USING CHAOSHUNTER TECHNICAL INDICATORS FOR LOAD FORECASTING
If you are struggling with a forecasting problem that involves time series data, ChaosHunter can produce a readable formula that will impress your boss. You simply use technical indicators from ChaosHunter to find relationships in your data to generate accurate predictions.
It is not unusual to select the technical indicators in ChaosHunter as potential inputs to trading models. However you can use some of those same technical indicators to build load forecasting models for processing operations such as a water treatment plant or a manufacturing facility if you’re working with time series data.
We had an inquiry from a power company that had several years’ worth of data which they wanted to use to predict power requirements one hour ahead of time. The prediction model had to be a readable formula that could be used in a spreadsheet. The company had collected data on hourly temperatures and meter readings, day of the week, season, and the time of day. They wanted to improve the accuracy of their forecasts.

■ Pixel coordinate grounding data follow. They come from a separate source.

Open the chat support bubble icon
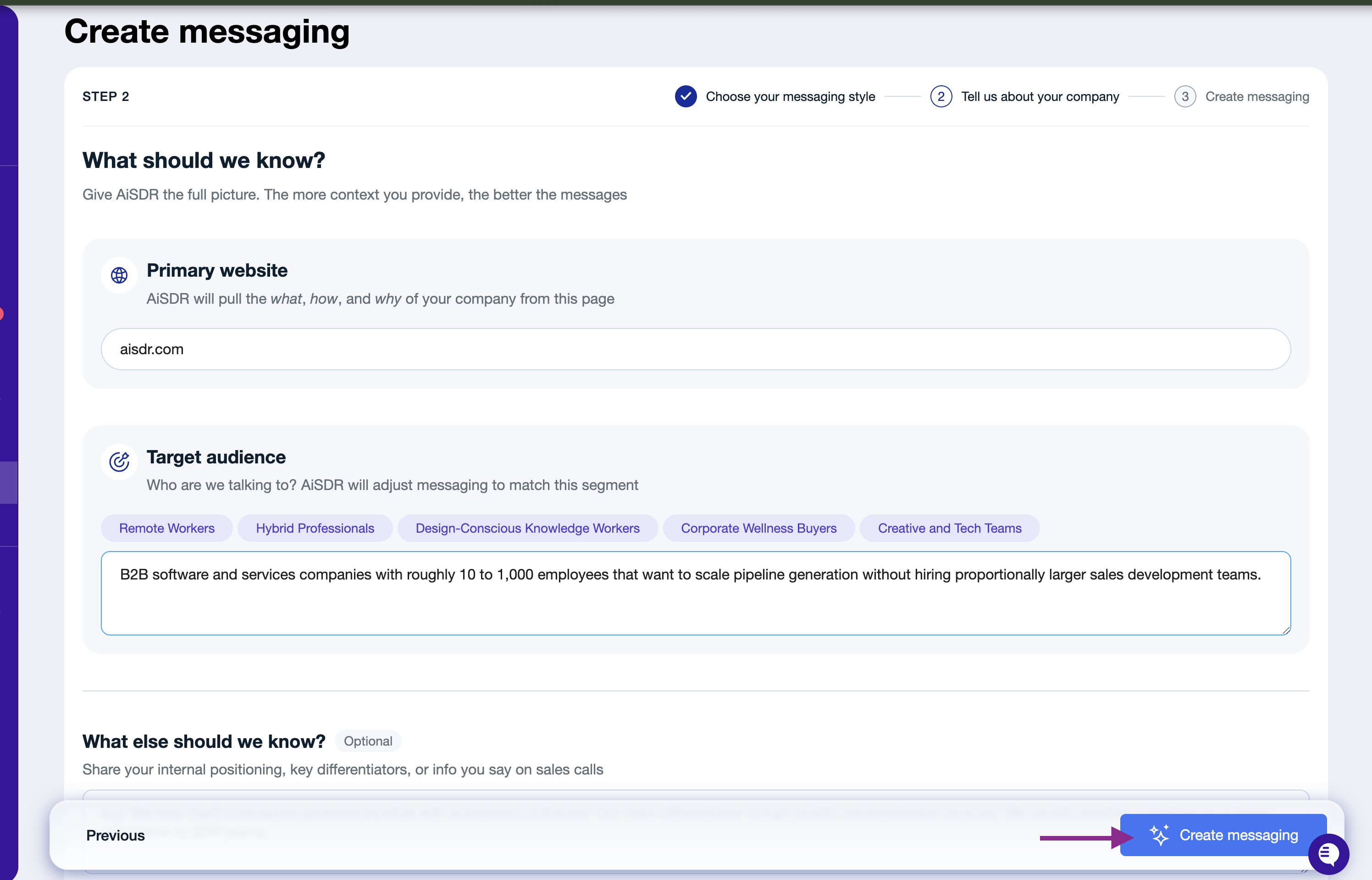Screen dimensions: 1372x880 1328,854
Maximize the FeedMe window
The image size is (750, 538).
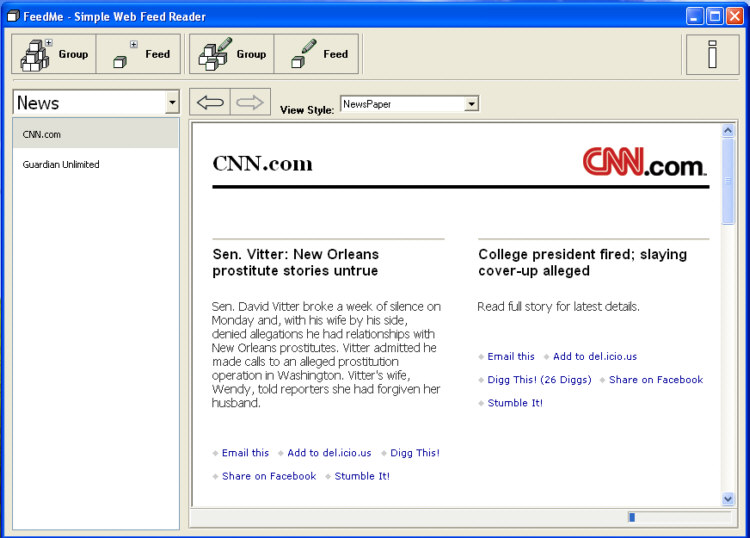[x=715, y=15]
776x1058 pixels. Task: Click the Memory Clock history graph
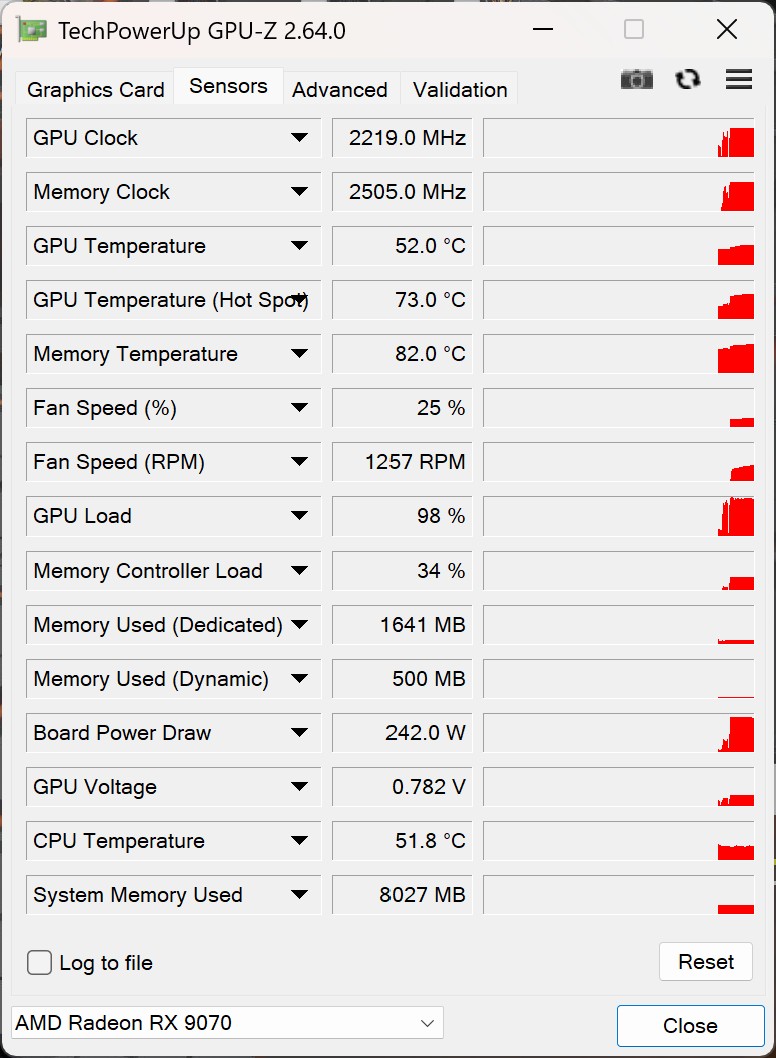(x=618, y=192)
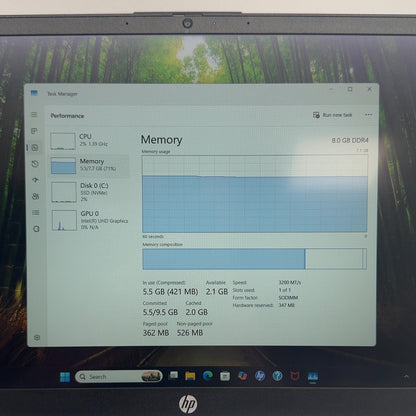Click the Run new task button
Viewport: 416px width, 416px height.
(332, 115)
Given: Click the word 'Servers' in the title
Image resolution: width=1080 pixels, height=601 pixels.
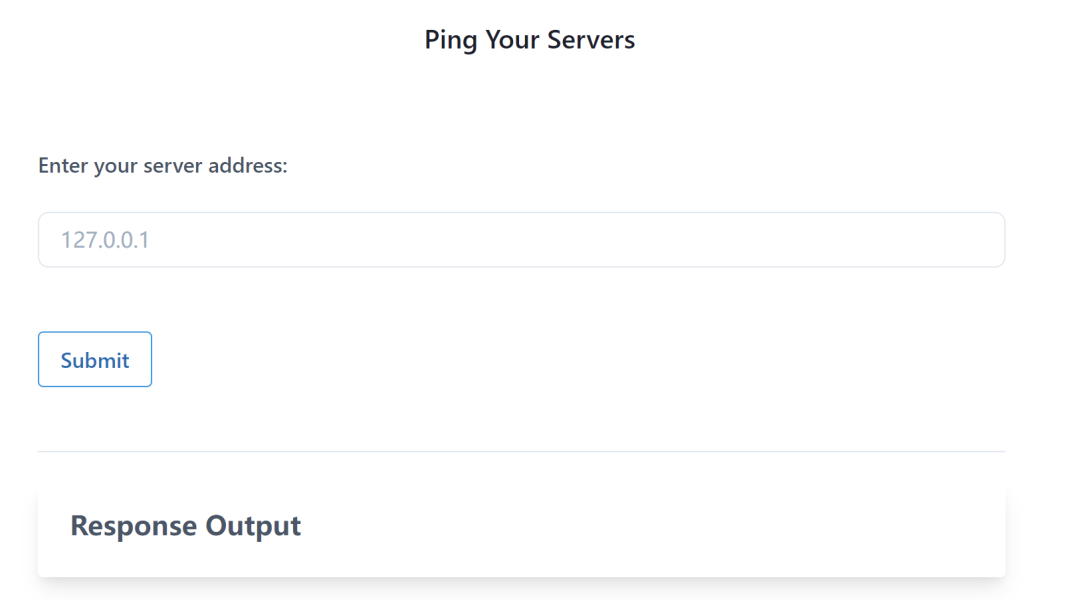Looking at the screenshot, I should [591, 40].
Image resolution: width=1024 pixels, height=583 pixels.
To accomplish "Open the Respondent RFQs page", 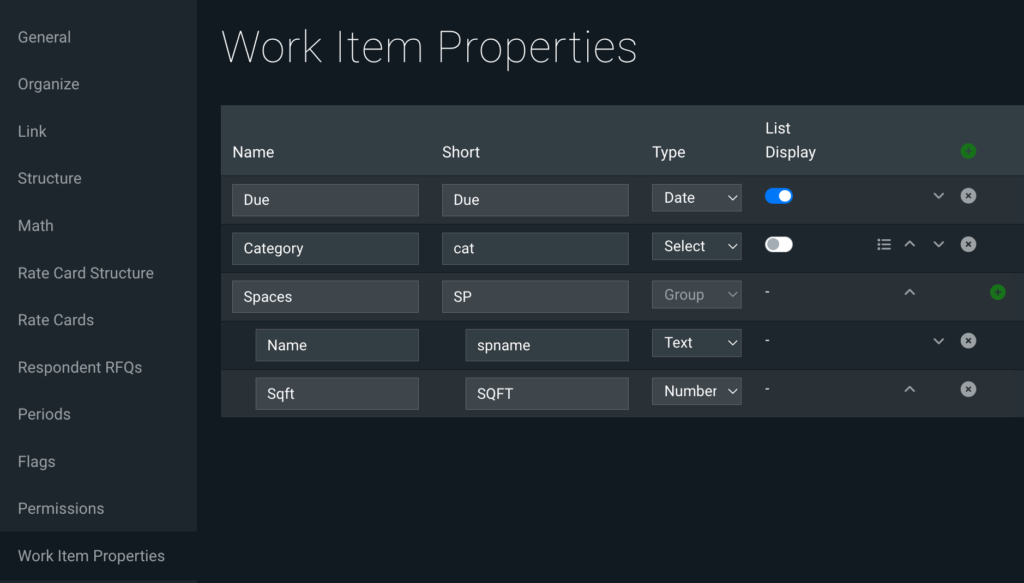I will 80,368.
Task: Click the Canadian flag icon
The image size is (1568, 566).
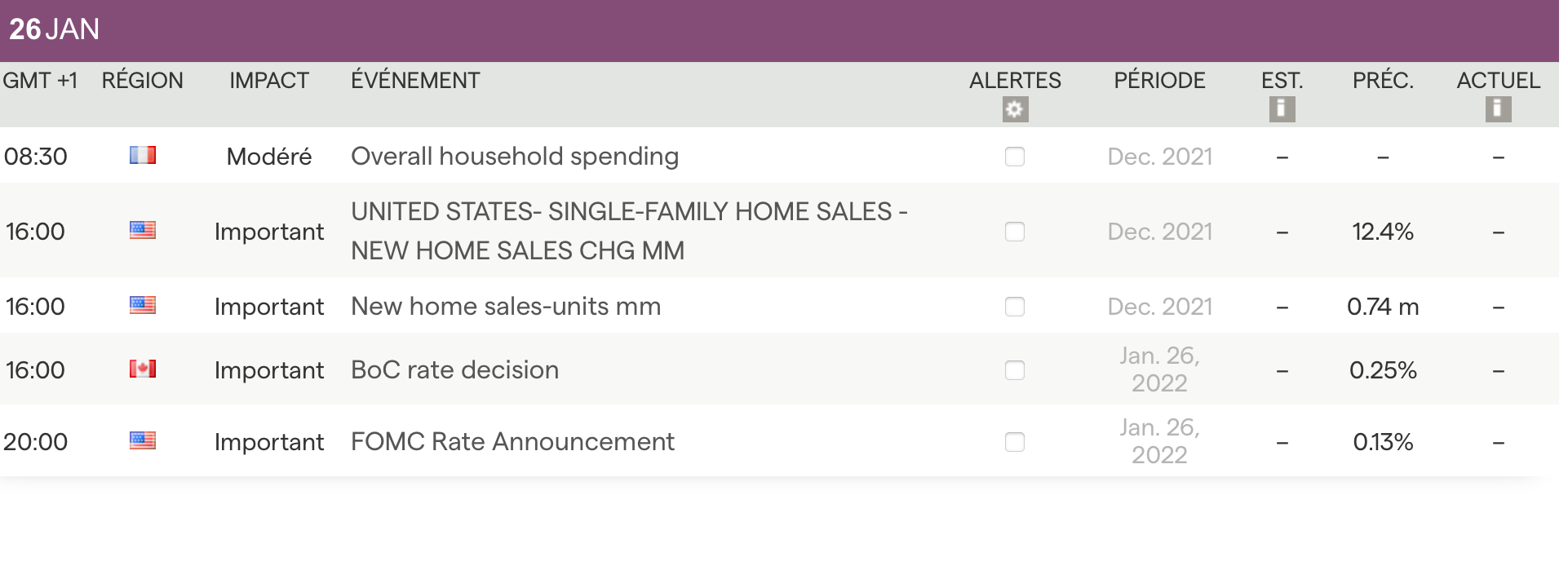Action: (x=143, y=369)
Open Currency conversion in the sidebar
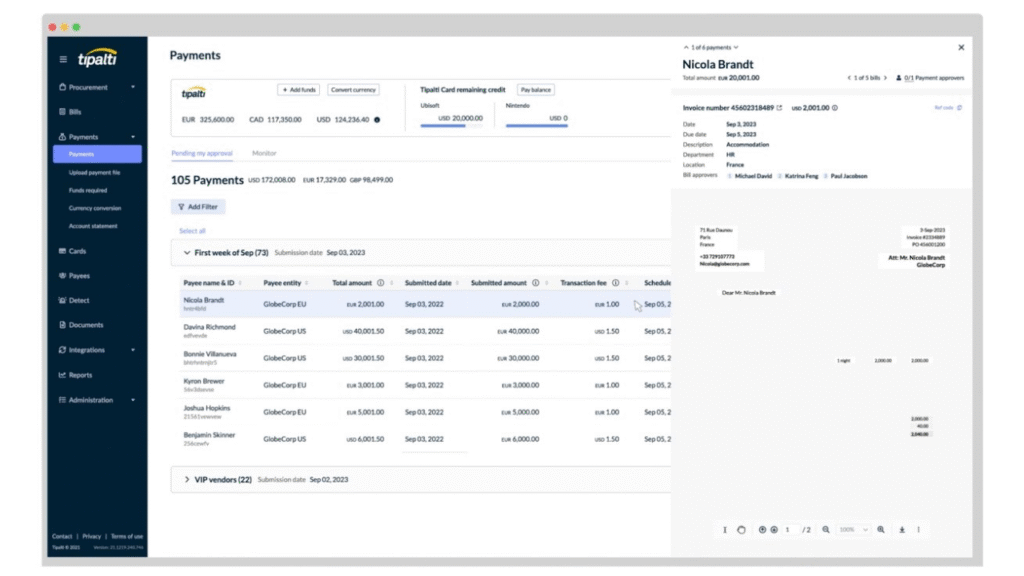 click(95, 208)
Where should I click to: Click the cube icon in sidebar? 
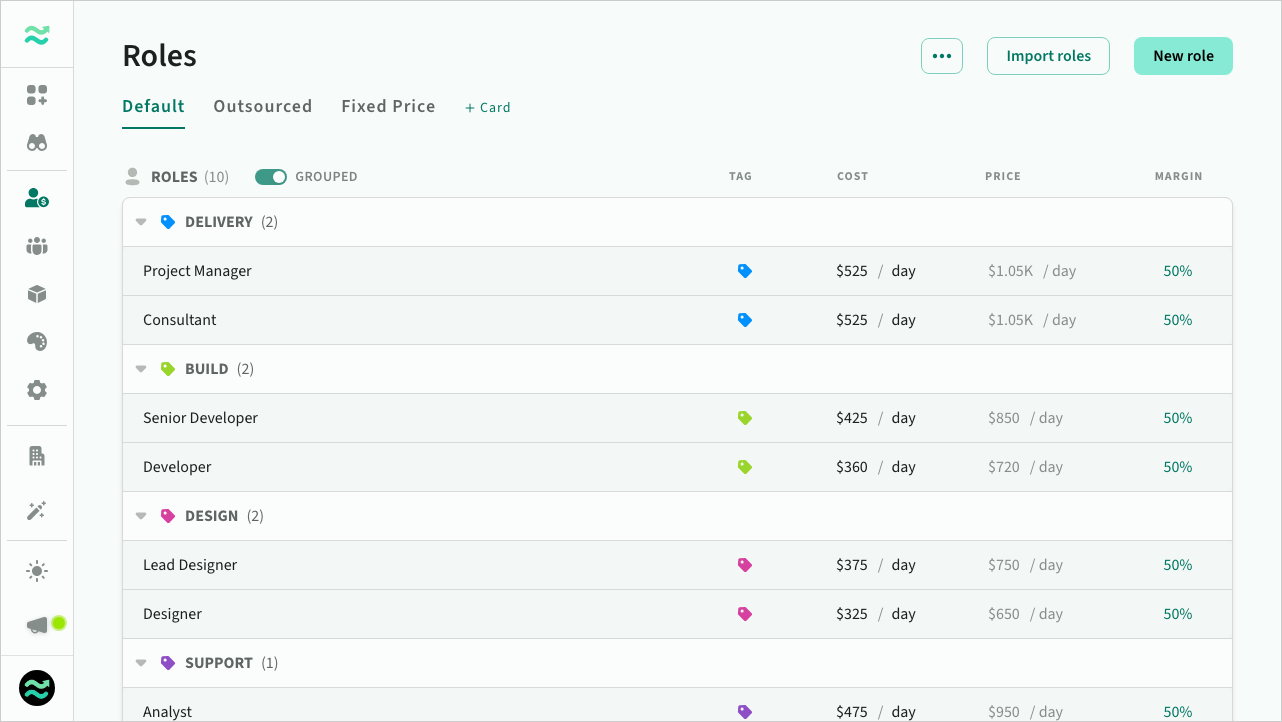[37, 294]
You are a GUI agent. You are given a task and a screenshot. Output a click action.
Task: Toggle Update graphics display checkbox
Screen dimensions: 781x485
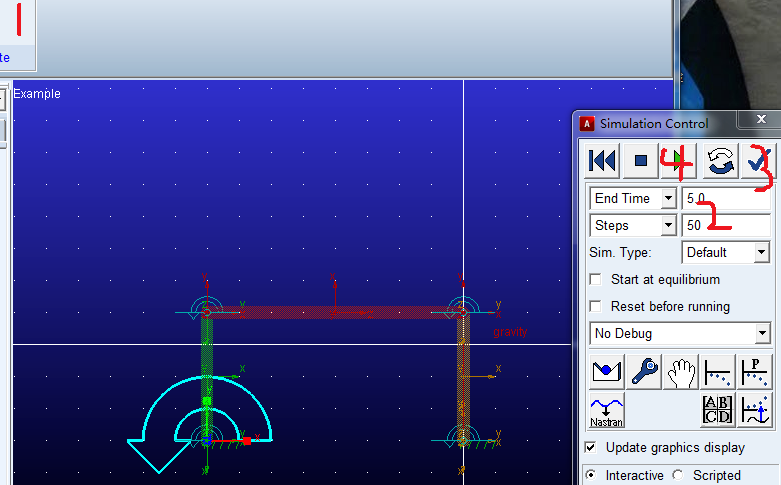point(591,447)
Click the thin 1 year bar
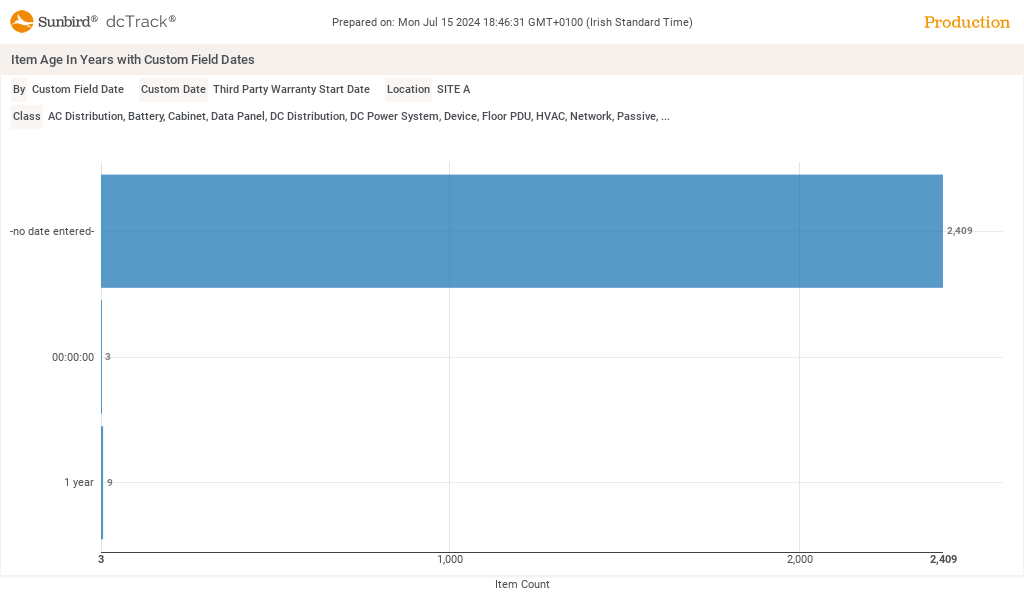 [x=102, y=482]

We selected ChaosHunter to build the prediction because of the requirement for a readable formula. When selecting functions for possible inclusion in the formula, we began with the arithmetic and algebraic categories When looking for potential independent variables for the model, we decided to experiment with some of the technical indicators to capture relationships in the data from one period to the next. We included the Momentum (change), %change, spread%, regression slope and lag technical indicators that were applied to the temperature and current meter reading values in the data. ChaosHunter will decide how many periods are used in the calculations.
With the data file open in Excel, we added another column that was the lead 1 hour ahead of the current meter reading. We copied the current meter reading column and pasted it to the next column, shifting the data up one row. The result is that each data row now includes input values for the current period and the output we’re predicting is the meter reading for the next hour. Each row in the data file becomes a set of historical patterns between the inputs and predicted load which ChaosHunter can use to develop a formula for the relationship.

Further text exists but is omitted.